Please show every line in the entries below that includes the word "will".

[Data to examine]

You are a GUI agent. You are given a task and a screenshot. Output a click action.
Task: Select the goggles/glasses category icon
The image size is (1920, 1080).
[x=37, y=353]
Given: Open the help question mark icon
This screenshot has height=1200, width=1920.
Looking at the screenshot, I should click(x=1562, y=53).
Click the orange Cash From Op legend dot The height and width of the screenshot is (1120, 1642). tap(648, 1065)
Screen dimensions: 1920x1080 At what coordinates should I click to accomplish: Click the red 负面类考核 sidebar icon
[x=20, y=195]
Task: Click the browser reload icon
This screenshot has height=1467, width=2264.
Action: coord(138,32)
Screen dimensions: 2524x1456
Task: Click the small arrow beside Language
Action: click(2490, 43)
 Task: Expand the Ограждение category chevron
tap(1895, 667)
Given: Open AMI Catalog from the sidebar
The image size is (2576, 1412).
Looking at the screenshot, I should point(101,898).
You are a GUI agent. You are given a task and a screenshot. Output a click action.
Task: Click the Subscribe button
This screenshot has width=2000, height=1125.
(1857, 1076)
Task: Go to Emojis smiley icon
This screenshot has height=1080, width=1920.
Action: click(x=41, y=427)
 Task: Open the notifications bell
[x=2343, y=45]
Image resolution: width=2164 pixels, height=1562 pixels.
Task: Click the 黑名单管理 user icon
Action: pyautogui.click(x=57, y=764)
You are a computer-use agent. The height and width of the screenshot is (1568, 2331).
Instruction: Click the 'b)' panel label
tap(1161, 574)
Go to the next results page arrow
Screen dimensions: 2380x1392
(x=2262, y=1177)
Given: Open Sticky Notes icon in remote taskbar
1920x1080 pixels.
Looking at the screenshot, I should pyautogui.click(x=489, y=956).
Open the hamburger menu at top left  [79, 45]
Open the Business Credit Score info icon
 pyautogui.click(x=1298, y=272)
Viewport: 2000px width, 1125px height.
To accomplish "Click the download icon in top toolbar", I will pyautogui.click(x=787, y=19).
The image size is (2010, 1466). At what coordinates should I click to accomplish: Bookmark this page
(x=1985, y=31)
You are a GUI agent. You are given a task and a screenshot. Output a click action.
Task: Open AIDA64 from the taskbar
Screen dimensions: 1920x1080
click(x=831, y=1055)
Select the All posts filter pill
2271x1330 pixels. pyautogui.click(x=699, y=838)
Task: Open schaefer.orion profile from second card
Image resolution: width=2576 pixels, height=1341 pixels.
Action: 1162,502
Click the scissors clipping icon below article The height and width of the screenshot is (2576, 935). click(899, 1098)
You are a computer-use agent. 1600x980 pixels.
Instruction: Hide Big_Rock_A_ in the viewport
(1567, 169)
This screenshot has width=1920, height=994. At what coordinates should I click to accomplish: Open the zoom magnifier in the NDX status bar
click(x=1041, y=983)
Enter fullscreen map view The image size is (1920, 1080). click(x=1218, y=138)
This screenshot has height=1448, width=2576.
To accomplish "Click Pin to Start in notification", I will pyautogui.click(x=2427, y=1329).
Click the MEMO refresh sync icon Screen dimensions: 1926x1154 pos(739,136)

[/Data to examine]

• Result
To accomplish "Click the download icon in top toolbar", I will pyautogui.click(x=787, y=19).
To accomplish "Click Pin to Start in notification", I will pyautogui.click(x=2427, y=1329).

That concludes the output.